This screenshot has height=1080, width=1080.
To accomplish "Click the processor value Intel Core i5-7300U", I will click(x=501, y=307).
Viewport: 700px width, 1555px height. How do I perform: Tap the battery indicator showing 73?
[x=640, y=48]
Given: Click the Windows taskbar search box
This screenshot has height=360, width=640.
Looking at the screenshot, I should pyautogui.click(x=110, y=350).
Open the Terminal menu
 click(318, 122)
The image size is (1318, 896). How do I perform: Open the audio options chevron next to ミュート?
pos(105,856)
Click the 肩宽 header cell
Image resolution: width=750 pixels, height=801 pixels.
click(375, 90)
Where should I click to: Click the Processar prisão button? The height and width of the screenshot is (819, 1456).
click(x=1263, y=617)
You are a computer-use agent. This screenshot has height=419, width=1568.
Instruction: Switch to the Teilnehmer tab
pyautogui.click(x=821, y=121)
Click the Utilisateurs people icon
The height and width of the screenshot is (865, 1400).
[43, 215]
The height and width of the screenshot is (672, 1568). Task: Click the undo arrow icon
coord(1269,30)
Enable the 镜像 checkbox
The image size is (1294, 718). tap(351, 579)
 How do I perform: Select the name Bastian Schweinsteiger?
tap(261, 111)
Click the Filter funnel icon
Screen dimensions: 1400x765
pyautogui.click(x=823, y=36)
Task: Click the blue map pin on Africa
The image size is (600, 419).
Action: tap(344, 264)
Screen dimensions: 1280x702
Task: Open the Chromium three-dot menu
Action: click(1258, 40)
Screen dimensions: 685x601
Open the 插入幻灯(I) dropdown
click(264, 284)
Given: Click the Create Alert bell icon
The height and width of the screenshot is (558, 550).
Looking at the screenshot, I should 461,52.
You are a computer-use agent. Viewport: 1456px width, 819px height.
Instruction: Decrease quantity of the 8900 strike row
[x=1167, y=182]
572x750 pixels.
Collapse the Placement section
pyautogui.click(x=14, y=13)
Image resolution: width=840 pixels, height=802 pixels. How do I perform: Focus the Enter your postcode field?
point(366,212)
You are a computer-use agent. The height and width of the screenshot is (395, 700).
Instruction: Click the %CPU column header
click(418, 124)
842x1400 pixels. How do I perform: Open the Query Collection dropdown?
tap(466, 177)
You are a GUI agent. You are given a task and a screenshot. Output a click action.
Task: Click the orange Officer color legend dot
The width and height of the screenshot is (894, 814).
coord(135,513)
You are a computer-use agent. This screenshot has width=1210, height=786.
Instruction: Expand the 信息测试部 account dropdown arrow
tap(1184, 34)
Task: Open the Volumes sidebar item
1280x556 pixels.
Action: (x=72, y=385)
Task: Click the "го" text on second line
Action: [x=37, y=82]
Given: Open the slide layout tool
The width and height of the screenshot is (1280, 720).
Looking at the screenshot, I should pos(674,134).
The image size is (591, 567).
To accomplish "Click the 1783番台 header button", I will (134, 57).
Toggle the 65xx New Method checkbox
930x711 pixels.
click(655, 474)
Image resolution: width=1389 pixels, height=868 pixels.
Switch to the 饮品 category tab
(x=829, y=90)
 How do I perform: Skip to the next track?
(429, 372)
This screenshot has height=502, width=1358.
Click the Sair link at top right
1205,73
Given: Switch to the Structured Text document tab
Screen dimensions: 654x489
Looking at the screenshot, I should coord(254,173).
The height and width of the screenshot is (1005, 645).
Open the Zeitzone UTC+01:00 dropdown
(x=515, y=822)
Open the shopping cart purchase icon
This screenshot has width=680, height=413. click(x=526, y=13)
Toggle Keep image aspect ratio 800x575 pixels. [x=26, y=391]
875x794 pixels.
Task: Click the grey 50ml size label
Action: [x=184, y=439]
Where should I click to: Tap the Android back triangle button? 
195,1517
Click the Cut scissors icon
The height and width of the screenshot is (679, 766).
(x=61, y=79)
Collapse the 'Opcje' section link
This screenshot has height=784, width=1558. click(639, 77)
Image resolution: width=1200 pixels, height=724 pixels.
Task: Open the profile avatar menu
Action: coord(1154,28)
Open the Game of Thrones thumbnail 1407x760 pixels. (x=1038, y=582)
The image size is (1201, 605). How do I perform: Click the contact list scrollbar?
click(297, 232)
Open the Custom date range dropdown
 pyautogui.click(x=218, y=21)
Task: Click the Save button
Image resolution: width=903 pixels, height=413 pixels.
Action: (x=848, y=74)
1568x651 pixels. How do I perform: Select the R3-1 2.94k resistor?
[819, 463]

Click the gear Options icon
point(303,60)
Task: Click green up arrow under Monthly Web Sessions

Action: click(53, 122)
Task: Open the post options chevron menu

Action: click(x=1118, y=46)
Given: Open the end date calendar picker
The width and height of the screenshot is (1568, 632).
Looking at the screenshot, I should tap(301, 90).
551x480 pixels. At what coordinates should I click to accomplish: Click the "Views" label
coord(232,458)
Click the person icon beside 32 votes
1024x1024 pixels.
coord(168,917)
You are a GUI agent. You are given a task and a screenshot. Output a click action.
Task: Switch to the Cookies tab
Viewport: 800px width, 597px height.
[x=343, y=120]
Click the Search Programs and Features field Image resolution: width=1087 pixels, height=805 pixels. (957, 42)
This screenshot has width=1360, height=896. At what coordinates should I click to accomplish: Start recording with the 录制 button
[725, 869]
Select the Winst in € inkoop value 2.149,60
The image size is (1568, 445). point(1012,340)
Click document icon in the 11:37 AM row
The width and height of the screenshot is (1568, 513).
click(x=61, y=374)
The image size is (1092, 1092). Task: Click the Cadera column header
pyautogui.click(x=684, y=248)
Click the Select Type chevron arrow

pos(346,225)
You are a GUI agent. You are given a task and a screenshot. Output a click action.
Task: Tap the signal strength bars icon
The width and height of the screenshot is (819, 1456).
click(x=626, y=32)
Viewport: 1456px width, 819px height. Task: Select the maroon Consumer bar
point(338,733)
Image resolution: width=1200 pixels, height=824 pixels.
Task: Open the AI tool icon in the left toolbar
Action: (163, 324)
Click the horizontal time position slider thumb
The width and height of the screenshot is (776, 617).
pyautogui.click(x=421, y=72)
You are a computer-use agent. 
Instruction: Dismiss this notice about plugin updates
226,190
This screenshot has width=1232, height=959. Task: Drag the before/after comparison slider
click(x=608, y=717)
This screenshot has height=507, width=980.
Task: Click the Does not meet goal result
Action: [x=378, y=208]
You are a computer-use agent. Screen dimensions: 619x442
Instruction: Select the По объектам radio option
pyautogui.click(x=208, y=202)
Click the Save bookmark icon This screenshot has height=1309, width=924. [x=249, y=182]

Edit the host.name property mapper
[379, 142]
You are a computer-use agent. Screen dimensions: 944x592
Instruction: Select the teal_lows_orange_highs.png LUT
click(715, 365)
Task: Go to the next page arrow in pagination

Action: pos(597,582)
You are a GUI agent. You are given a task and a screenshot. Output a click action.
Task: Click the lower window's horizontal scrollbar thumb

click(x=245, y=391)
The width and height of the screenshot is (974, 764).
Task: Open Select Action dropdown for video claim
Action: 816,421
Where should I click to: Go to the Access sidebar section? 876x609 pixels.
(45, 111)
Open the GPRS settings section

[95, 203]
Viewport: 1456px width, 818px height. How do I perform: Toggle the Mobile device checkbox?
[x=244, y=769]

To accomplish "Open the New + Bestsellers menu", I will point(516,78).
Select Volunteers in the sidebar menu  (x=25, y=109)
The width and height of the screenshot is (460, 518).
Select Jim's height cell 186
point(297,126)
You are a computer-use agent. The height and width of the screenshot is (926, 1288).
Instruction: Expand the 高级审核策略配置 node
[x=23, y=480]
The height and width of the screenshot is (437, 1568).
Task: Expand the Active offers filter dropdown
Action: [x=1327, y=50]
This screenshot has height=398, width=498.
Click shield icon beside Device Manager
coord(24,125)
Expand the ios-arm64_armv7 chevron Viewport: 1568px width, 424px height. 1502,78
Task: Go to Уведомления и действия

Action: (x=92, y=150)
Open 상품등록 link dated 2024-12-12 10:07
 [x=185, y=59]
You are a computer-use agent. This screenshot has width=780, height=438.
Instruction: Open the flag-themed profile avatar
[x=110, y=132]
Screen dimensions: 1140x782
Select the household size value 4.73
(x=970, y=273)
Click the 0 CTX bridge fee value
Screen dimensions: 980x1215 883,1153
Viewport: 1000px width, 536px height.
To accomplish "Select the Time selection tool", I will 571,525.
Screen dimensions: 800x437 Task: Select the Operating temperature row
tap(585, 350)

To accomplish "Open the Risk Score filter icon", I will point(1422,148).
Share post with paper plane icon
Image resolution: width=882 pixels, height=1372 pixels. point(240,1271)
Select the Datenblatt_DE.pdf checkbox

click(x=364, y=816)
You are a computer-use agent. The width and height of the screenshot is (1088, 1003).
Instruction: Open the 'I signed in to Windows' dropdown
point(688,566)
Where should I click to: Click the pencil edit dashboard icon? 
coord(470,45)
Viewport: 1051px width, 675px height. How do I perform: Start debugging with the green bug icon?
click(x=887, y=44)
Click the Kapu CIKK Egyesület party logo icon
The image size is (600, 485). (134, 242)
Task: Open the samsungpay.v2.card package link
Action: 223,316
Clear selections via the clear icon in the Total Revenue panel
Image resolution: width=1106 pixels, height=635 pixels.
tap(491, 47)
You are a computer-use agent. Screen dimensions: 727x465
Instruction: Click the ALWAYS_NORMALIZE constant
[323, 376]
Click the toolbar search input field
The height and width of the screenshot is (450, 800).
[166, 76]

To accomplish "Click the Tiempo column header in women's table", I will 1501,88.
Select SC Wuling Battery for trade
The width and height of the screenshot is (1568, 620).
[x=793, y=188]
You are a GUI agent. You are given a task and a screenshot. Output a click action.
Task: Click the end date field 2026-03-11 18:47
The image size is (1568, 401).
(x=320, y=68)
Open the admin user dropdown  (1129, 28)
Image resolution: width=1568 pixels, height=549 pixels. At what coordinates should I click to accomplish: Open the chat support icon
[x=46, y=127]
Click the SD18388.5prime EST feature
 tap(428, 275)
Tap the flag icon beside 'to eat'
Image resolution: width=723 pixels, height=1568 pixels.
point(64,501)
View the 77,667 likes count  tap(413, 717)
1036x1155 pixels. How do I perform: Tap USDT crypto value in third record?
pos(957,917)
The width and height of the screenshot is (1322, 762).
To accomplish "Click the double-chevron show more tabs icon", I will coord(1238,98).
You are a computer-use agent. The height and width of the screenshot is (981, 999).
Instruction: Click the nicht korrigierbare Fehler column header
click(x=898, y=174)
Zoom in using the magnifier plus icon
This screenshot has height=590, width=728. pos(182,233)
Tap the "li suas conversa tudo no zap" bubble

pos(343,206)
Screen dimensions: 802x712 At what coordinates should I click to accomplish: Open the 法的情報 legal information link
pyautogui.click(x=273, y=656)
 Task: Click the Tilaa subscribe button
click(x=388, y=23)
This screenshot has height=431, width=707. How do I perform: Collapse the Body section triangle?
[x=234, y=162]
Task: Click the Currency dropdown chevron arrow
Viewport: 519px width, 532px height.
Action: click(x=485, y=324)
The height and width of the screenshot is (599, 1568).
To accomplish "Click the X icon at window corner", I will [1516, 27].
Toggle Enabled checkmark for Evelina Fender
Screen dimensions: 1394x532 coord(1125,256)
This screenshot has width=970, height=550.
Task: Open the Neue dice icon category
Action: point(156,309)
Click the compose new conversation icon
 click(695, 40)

● ● ●

=== Aim of the task ===
Quote every line from the beginning of the entries up to and including the line that contains "has height=419, width=1568.".

=== Written answer ===
This screenshot has height=1080, width=1080.
To accomplish "Click the processor value Intel Core i5-7300U", I will click(x=501, y=307).
Viewport: 700px width, 1555px height. How do I perform: Tap the battery indicator showing 73?
[x=640, y=48]
Given: Click the Windows taskbar search box
This screenshot has height=360, width=640.
Looking at the screenshot, I should pyautogui.click(x=110, y=350).
Open the Terminal menu
 click(318, 122)
The image size is (1318, 896). How do I perform: Open the audio options chevron next to ミュート?
pos(105,856)
Click the 肩宽 header cell
Image resolution: width=750 pixels, height=801 pixels.
click(375, 90)
Where should I click to: Click the Processar prisão button? The height and width of the screenshot is (819, 1456).
click(x=1263, y=617)
You are a computer-use agent. This screenshot has height=419, width=1568.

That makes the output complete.